Each line of text is an adventure opened to the unknown. Words break at the end of the line so that the lines may preserve their integrity and reach their objective. Words sacrifice themselves for the sake of the line. There’s no doubt as to which of them comes first.
In the making of a medieval manuscript, lines came before words. The animal skin was made into parchment and then lined. The writing surface wasn’t ready until the lines had been drawn.
Lines of antiquity on the calf skin, lines of novelty on the ready-made vellum.
Scribes kept to their lines when writing. But they also pushed their luck outside. The main text of a manuscript book was almost always lined and as the centuries went by, it became neat and ‘paginated’. But not all text was lined. Scribes and readers added more text. The page may have been sacred from a bookmakers’ point of view, but it was a temple everyone was allowed to enter and hang their offerings.
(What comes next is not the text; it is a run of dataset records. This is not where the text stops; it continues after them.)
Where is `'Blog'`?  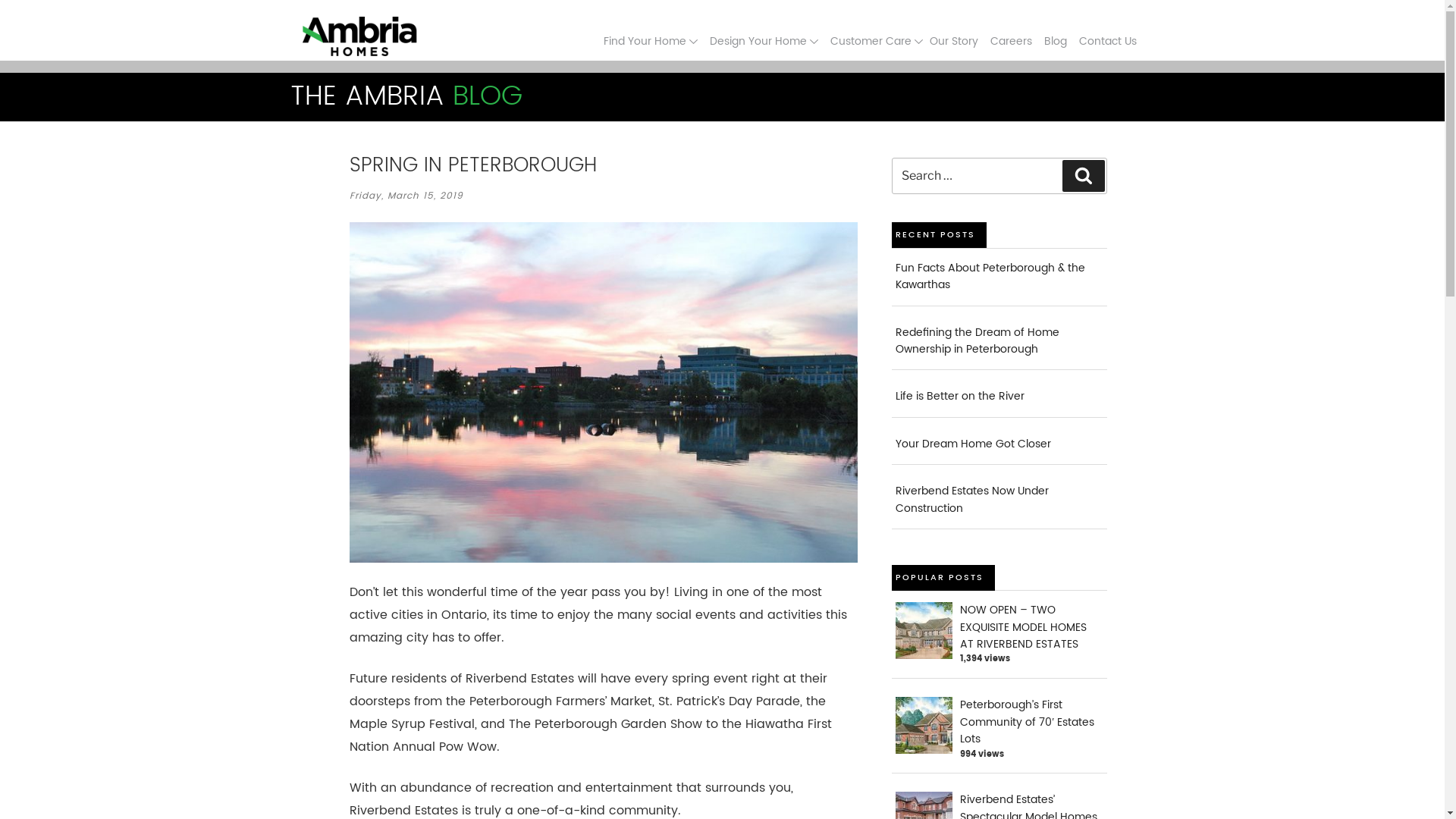
'Blog' is located at coordinates (1054, 40).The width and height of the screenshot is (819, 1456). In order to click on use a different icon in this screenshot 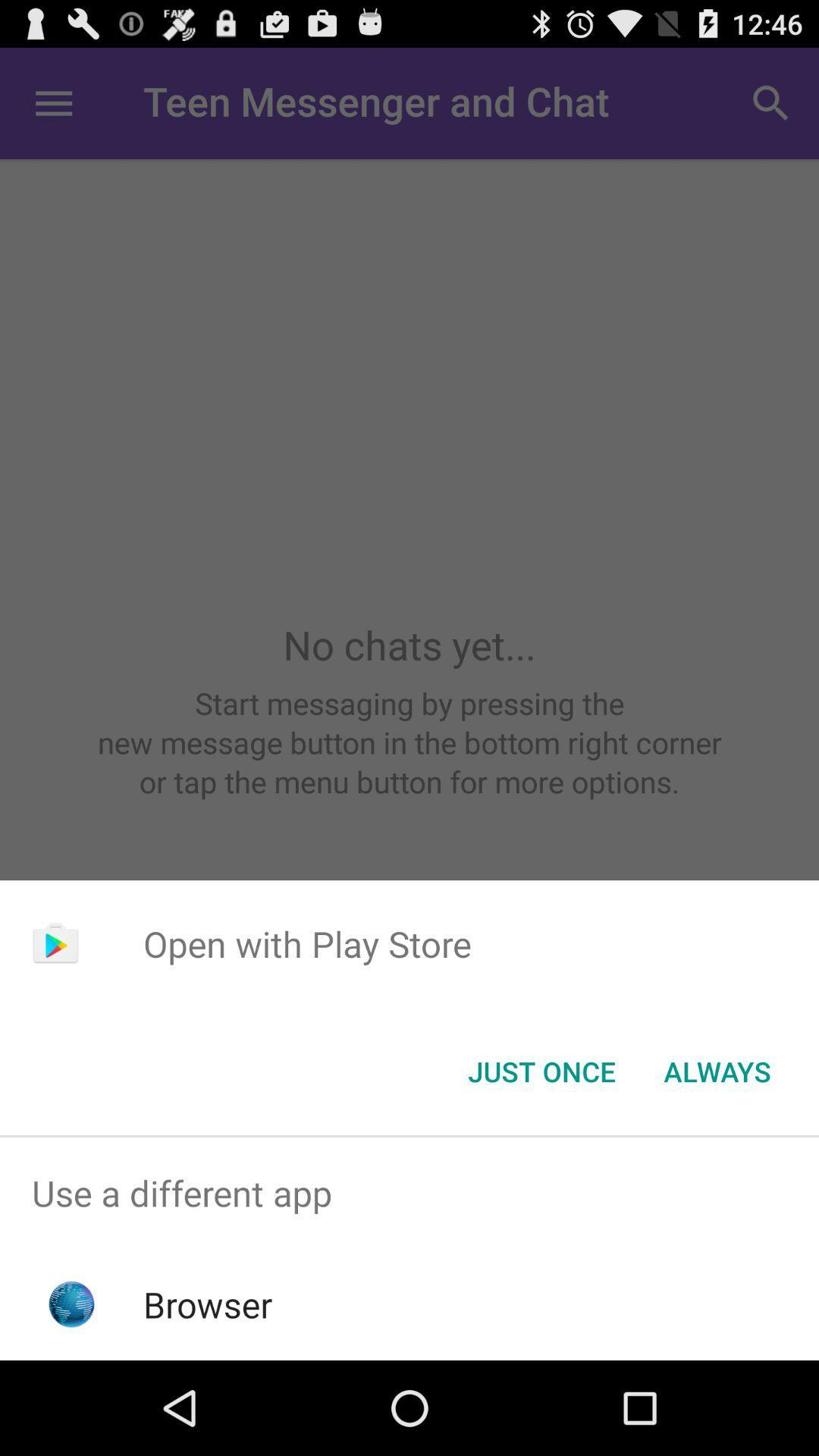, I will do `click(410, 1192)`.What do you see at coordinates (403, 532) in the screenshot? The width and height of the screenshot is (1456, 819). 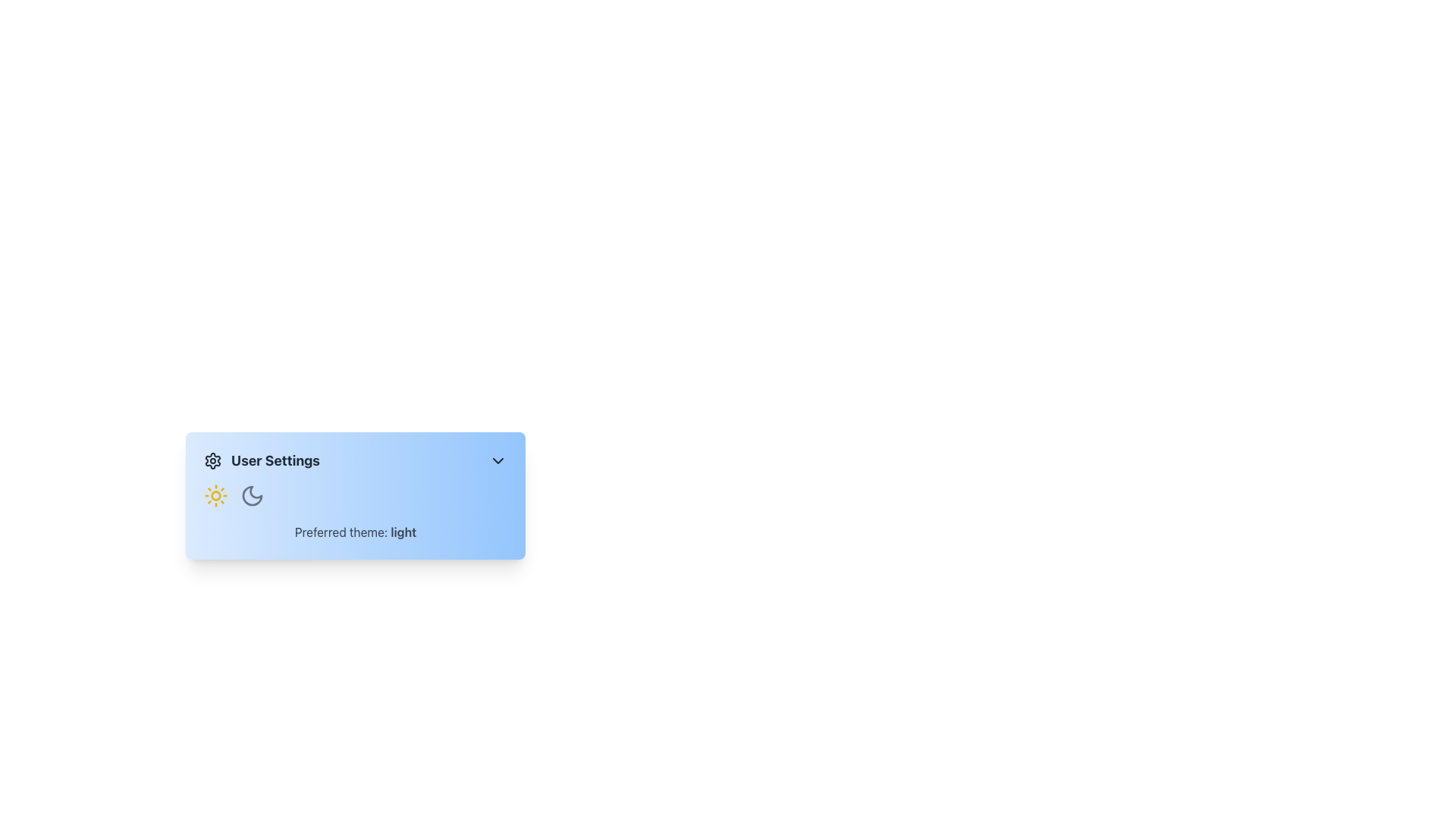 I see `the static text displaying the currently selected theme option, which is part of the label 'Preferred theme: light'` at bounding box center [403, 532].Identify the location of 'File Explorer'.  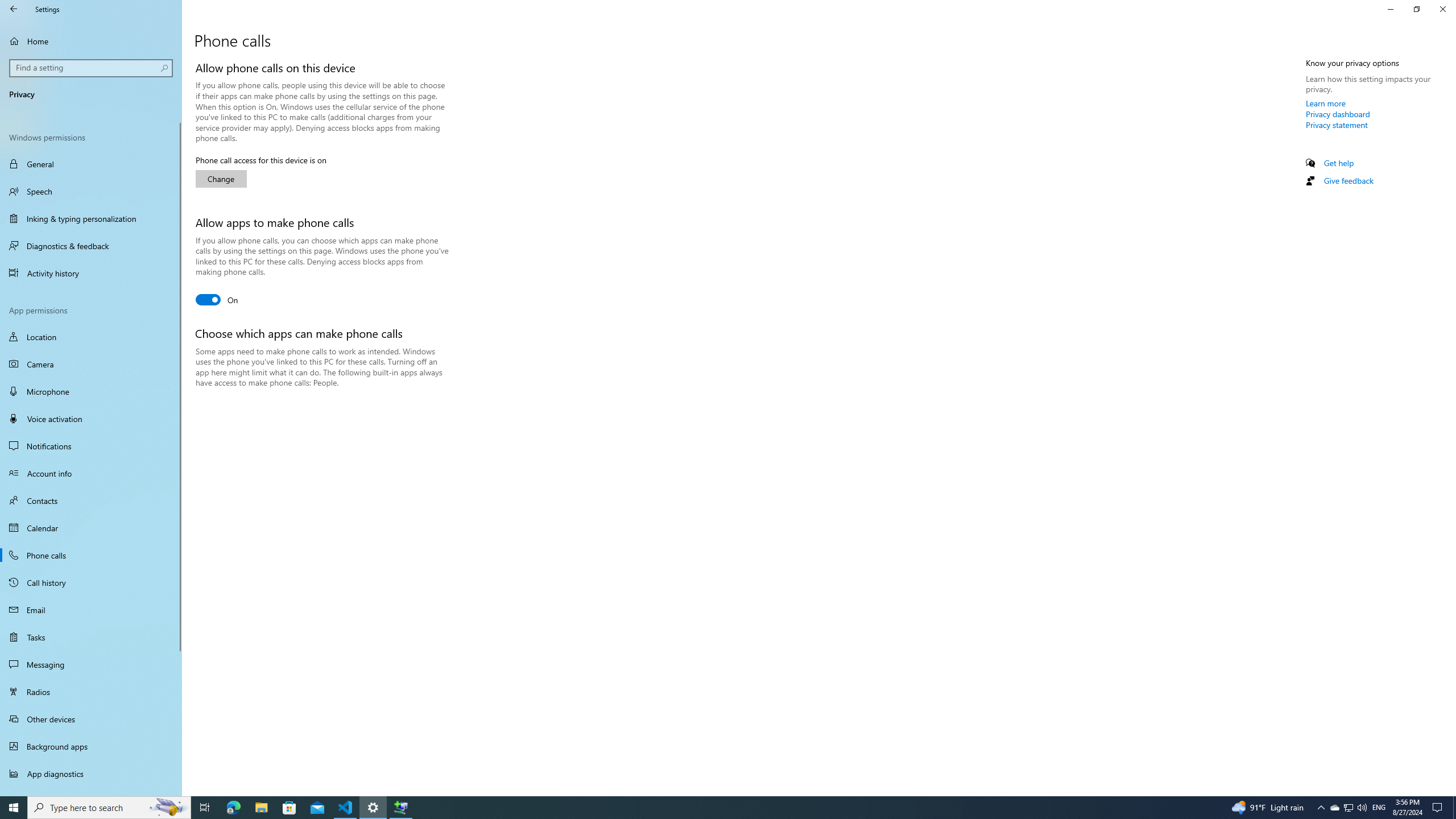
(260, 806).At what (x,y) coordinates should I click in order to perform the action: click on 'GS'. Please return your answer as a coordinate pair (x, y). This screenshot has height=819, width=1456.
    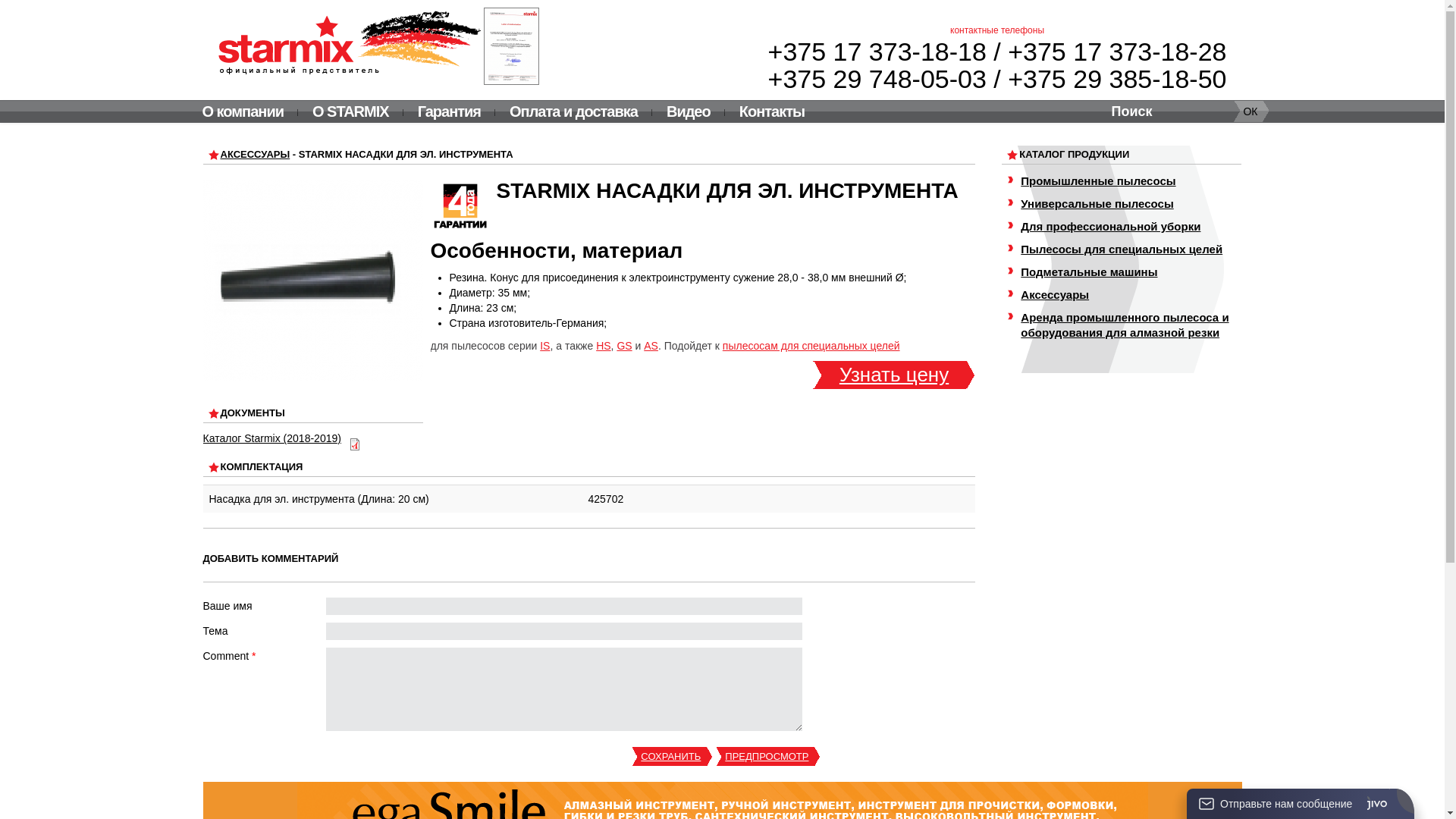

Writing between the lines was as common in the Middle Ages as reading between the lines is common, as a figure of speech, today.
And it was a way of reading too. Writing between the lines as a reading aid.
Scribes and readers used the space between the lines of text to facilitate understanding and interpretation. As most medieval manuscripts were written in a language of acquisition, Latin, everyone could benefit from elucidations, explanations and translations of its rich but arcane vocabulary. So the interlinear space was filled with translated words, synonyms and other words and figures writers found useful to the understanding of the text.
The lines of text drive the reading forward. The space between the lines grounds the reading in understanding and helps steer in the right direction. One space creates the other, as the reader sets out on an adventure from which neither herself nor the text will be left untransformed.